▶ _Directions_
For the data below, report the number of lines that contain the string "will" and nothing else.

▶ _Exercise materials_
※ ※ ※
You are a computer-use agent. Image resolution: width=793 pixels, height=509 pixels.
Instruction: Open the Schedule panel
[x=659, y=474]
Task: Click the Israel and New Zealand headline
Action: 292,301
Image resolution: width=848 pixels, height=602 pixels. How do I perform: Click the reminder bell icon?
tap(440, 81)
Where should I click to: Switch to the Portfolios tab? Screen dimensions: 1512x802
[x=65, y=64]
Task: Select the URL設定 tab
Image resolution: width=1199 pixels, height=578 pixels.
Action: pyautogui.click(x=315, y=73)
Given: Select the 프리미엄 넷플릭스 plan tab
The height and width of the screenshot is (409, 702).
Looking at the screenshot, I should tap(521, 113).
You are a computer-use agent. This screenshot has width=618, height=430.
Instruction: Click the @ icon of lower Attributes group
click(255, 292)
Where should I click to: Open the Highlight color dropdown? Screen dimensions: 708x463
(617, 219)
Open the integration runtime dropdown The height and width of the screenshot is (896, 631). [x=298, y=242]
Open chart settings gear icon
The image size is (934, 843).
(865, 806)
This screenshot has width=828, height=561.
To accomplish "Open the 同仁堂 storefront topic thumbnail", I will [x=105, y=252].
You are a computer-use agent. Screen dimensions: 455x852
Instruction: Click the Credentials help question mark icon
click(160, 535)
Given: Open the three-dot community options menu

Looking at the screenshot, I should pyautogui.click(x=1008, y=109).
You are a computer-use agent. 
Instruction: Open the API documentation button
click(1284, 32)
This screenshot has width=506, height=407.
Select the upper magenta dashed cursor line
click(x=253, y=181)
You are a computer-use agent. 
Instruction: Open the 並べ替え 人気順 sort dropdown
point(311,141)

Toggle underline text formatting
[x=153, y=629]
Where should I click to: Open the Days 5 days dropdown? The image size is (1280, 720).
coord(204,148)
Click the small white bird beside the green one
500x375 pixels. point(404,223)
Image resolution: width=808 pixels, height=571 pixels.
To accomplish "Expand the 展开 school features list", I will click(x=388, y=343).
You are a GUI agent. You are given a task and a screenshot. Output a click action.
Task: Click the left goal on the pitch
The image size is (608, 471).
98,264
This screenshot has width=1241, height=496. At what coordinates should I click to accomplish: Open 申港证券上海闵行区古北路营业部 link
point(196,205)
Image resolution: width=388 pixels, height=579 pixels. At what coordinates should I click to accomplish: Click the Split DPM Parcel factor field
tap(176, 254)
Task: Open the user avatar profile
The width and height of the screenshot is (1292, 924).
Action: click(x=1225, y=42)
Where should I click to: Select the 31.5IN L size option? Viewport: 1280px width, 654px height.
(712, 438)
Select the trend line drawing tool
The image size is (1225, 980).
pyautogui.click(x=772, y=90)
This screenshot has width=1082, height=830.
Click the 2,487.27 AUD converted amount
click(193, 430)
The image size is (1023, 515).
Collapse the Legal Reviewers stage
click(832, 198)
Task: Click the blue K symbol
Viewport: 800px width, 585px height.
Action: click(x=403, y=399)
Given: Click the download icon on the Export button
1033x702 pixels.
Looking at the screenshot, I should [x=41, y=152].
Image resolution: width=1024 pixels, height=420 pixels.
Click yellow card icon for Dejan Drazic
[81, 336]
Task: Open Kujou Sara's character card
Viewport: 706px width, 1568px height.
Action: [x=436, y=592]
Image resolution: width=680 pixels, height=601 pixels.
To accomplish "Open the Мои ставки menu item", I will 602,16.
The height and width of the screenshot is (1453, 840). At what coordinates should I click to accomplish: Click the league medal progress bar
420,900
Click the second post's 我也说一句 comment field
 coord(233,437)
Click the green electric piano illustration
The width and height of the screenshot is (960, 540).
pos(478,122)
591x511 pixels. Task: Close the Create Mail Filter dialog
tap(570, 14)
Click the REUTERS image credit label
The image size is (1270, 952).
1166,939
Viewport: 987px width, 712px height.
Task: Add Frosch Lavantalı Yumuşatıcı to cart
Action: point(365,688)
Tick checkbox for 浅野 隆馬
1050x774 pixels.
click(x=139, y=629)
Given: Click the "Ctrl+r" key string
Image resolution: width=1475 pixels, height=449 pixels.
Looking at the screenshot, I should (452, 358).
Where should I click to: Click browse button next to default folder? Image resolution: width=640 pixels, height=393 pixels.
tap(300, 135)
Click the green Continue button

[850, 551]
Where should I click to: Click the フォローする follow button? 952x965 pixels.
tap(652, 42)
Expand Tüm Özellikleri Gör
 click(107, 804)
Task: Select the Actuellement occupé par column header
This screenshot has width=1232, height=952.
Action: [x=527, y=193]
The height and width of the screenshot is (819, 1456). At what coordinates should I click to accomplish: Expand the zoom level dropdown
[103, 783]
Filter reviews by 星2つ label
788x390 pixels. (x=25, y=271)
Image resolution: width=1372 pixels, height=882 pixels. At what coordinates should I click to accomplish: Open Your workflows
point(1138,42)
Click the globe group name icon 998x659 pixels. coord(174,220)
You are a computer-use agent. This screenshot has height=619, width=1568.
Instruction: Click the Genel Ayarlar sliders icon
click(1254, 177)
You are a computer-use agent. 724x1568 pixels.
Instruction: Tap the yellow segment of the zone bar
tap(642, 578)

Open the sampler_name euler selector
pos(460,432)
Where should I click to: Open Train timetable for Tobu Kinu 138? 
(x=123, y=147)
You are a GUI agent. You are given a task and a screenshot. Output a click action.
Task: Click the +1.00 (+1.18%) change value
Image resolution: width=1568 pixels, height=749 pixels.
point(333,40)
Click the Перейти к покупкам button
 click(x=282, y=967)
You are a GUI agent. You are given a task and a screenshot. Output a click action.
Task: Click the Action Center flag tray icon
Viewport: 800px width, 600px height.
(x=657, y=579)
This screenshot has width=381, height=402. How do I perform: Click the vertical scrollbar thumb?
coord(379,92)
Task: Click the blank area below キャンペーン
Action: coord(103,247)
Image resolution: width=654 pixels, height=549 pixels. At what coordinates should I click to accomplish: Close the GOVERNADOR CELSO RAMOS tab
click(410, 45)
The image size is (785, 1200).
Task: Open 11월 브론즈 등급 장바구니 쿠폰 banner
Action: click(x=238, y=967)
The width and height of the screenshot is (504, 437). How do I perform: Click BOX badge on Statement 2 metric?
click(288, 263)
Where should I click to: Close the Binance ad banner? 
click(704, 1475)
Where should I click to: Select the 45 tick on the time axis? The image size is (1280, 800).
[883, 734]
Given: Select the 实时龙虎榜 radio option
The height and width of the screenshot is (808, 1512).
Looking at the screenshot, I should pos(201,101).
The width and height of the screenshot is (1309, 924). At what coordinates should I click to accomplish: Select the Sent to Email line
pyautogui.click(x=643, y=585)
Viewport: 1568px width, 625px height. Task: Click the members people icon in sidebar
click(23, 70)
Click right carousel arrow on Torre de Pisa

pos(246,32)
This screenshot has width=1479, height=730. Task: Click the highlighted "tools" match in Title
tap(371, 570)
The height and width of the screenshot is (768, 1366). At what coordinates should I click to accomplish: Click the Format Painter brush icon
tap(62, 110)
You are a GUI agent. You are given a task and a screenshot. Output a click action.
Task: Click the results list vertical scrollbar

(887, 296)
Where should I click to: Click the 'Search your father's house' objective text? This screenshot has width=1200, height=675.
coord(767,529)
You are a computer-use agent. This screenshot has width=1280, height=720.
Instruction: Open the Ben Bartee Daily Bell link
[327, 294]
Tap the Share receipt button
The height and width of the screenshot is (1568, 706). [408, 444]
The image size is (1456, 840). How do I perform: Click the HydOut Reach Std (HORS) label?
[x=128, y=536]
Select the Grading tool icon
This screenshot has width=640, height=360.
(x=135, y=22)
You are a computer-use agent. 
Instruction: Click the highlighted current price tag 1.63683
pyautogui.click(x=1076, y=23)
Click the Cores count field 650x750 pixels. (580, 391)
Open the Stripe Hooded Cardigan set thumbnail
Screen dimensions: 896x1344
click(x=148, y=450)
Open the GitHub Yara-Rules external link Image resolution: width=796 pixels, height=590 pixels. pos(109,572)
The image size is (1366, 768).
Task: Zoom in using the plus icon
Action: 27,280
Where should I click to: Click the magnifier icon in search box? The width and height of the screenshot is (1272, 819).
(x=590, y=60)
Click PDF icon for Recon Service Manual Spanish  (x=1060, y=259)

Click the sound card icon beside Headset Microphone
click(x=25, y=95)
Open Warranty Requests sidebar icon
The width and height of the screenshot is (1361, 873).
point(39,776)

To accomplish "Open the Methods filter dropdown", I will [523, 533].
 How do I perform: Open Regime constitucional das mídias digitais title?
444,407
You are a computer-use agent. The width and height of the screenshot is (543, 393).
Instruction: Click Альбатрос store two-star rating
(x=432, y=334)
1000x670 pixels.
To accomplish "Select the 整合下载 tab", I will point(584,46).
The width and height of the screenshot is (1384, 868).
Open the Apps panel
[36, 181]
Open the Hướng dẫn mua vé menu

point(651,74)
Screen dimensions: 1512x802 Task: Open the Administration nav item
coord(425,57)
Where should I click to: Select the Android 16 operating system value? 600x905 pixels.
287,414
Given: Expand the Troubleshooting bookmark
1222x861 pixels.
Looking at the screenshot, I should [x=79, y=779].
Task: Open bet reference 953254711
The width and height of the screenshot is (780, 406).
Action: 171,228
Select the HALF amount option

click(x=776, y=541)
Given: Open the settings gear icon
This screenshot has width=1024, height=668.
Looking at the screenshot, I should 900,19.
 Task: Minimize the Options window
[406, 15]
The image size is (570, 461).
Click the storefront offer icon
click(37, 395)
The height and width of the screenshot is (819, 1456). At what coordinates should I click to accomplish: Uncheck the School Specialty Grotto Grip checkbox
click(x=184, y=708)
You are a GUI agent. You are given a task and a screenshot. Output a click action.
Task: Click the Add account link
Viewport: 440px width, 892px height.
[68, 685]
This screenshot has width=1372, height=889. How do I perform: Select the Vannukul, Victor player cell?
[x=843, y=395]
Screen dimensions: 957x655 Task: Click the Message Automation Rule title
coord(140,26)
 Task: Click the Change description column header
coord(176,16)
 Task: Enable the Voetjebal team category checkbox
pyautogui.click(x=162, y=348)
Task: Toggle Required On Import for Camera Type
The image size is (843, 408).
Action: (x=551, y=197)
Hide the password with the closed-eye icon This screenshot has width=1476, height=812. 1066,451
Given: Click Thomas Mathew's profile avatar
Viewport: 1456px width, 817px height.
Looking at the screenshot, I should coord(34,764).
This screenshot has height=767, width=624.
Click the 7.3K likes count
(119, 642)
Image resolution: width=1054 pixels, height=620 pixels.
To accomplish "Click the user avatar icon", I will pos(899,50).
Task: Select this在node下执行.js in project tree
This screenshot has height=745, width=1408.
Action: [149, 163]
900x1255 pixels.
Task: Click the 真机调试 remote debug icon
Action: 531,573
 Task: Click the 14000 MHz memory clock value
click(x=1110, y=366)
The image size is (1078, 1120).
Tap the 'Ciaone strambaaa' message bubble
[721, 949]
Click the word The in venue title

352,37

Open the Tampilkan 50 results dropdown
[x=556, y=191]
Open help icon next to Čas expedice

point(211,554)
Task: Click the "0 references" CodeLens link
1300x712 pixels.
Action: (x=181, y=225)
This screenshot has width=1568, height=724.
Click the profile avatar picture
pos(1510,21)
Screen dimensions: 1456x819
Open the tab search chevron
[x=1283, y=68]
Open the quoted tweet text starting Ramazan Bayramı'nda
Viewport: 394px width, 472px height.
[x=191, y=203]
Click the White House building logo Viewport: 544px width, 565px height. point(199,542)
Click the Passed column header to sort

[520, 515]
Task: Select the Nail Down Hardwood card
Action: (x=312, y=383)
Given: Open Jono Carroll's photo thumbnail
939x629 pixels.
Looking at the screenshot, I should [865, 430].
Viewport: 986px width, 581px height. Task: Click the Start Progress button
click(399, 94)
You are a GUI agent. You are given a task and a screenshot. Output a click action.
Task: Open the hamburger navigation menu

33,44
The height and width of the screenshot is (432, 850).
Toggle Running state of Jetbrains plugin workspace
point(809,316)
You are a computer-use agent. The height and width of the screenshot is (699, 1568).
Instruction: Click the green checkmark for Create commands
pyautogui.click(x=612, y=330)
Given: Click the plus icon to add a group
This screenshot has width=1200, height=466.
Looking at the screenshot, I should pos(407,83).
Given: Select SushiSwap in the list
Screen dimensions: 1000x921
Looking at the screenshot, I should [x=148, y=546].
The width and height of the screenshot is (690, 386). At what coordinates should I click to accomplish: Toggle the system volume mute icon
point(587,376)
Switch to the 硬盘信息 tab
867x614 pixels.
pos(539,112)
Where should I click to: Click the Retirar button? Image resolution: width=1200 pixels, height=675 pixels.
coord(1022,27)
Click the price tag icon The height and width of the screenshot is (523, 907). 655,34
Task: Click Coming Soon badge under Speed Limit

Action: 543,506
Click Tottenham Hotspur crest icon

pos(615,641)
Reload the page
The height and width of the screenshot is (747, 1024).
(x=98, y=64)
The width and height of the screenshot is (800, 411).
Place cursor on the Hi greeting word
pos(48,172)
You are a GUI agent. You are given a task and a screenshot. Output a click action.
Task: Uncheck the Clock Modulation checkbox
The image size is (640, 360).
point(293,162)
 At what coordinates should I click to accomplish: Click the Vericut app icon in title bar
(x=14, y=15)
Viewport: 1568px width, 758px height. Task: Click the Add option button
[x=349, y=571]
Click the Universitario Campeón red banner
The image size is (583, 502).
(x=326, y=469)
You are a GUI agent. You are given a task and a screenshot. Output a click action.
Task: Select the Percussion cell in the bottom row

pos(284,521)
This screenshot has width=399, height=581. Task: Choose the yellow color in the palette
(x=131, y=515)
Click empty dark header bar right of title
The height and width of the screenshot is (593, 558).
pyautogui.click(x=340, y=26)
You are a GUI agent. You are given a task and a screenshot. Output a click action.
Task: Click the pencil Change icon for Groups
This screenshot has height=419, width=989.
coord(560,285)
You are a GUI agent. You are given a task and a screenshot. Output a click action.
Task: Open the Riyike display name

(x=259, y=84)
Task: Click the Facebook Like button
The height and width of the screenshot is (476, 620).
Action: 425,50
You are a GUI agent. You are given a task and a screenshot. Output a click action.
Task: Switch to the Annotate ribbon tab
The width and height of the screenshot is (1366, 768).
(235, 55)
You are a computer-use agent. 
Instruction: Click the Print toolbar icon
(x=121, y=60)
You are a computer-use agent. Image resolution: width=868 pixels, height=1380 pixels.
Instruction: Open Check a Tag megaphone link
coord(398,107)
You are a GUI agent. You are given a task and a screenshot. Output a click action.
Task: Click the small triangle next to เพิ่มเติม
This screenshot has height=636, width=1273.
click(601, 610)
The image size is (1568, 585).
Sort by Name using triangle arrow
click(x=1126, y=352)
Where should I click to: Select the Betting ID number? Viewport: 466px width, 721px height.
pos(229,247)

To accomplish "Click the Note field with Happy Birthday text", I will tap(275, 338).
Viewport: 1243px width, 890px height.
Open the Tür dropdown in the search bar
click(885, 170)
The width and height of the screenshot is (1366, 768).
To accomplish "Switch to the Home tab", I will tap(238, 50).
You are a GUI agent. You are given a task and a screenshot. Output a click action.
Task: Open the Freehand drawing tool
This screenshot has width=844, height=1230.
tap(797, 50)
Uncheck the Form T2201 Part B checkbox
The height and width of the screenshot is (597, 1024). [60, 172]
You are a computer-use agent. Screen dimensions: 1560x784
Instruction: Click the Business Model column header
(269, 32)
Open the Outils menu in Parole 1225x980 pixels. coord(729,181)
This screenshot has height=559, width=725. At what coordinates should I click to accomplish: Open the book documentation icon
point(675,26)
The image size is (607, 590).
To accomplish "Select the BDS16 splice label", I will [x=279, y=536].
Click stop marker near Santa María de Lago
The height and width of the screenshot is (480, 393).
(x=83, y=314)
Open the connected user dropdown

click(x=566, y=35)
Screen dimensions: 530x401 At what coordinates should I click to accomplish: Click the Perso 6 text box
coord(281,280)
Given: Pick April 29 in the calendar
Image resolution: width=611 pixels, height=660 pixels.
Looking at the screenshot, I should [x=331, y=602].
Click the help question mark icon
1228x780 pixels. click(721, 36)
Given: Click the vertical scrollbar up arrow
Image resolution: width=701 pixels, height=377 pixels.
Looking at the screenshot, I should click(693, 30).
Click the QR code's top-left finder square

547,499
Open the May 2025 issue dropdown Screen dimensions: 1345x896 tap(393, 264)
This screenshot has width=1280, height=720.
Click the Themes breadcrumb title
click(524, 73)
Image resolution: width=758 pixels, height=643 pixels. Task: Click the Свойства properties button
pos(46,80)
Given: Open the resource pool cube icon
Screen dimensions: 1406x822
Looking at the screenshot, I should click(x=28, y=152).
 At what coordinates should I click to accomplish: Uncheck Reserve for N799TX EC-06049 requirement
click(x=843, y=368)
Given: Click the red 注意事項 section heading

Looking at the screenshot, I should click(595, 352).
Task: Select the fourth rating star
※ ※ ※
▶ _Your response_
9